Mutagenic effect of gamma rays on induced mutation and principal component analysis of yield characters on green gram in M2 generation

Soundarya  Vasudevan; Arulbalachandran Dhanarajan; Aamir  Raina; Yasmin Kasim; Govindasamy Balasubramani; Selvakumar Gurunathan; Balamurugan Venkatachalam

doi:10.14719/pst.2187

Authors

Soundarya Vasudevan Division of Crop Mutation and Molecular Breeding, Department of Botany, Periyar University, Salem, Tamil Nadu, India. https://orcid.org/0000-0001-8388-2405
Arulbalachandran Dhanarajan Division of Crop Mutation and Molecular Breeding, Department of Botany, Periyar University, Salem, Tamil Nadu, India. https://orcid.org/0000-0002-2046-3649
Aamir Raina Mutation Breeding Laboratory, Department of Botany, Aligarh Muslim University, Aligarh, Uttar Pradesh, India https://orcid.org/0000-0001-8810-7432
Yasmin Kasim Department of Botany, Shri Sakthikailash Women’s College (Arts and Science), Military road, Salem- 03, Tamil Nadu, India https://orcid.org/0000-0003-1045-3356
Govindasamy Balasubramani Division of Research & Innovation, Department of Biotechnology, Saveetha School of Engineering, Saveetha Institute of Medical and Technical Sciences (SIMATS), Saveetha Nagar, Thandalam, Chennai – 602 105, Tamil Nadu, India. https://orcid.org/0000-0001-7064-052X
Selvakumar Gurunathan SRM College of Agricultural Sciences, SRM Institute of Science and Technology, Chengalpattu, Chennai- 603 201, Tamil Nadu, India, https://orcid.org/0000-0001-8810-7432 https://orcid.org/0000-0001-9827-4090
Balamurugan Venkatachalam Division of Crop Mutation and Molecular Breeding, Department of Botany, Periyar University, Salem, Tamil Nadu, India. https://orcid.org/0000-0002-3798-3632

DOI:

https://doi.org/10.14719/pst.2187

Keywords:

Gamma rays, Chlorophyll mutants, Effectiveness, Efficiency, Principal component analysis

Abstract

The present study was aimed to evaluate the effect of gamma irradiation on green gram through chlorophyll mutation frequency, leaf mutation frequency, mutagenic effectiveness and efficiency and principal component analysis.

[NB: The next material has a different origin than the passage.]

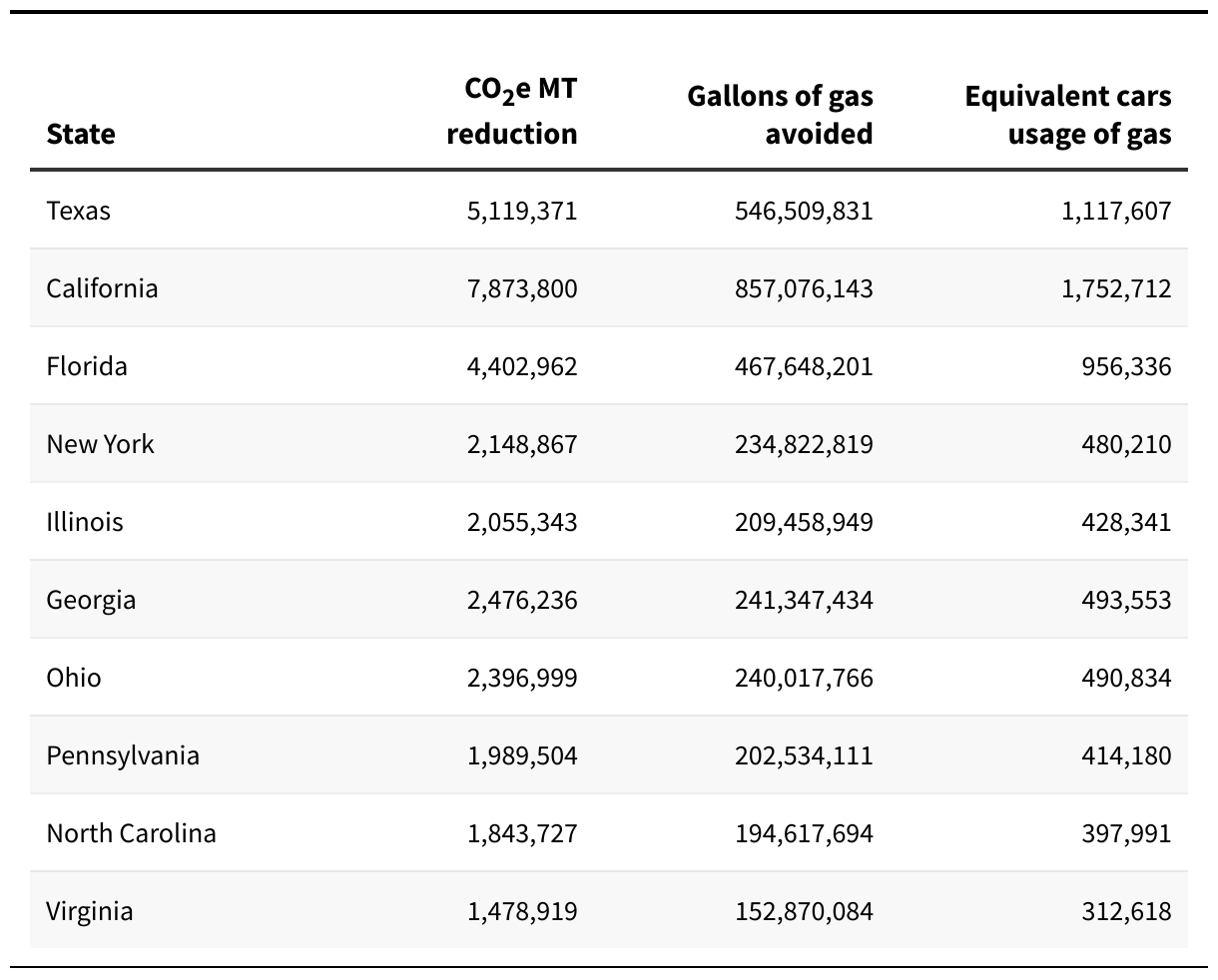Screen dimensions: 1218x980
Task: Select the Virginia row label
Action: (90, 911)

Eight different types of chlorophyll mutants, namely albino, aurea, striata, tigrina, xantha, chlorina, viridis, xanthaviridis and variegated were observed at different doses of gamma irradiation in M2 generation. Albino showed the highest frequency percentage (0.229) followed by Viridis (0.163) and Xantha (0.131) and the highest frequency was noted at 500 Gray (Gy). Though, chlorophyll mutants can be lethal in nature, they increase genetic variability and induce new traits. Leaf mutant is another key indicator for induced mutations that induce leaf morphology changes and the highest frequency was noted in 500 Gy. Among the mutagenic treatments, the mutagenic effectiveness shows the maximum at 100 Gy and efficiency shows at 500 Gy. This indicated that low to moderate doses are more effective for induced mutation. This was also confirmed by Principal Component Analysis (PCA) results, which specified that gamma irradiation of 500 Gy indicated that the first five principal components were attributed to 70.82% total variability of traits studied. From this, the experimental finding evidently showed that 500 Gy of gamma irradiation, an optimum dose, resulted in considerable variation in all the parameters analyzed.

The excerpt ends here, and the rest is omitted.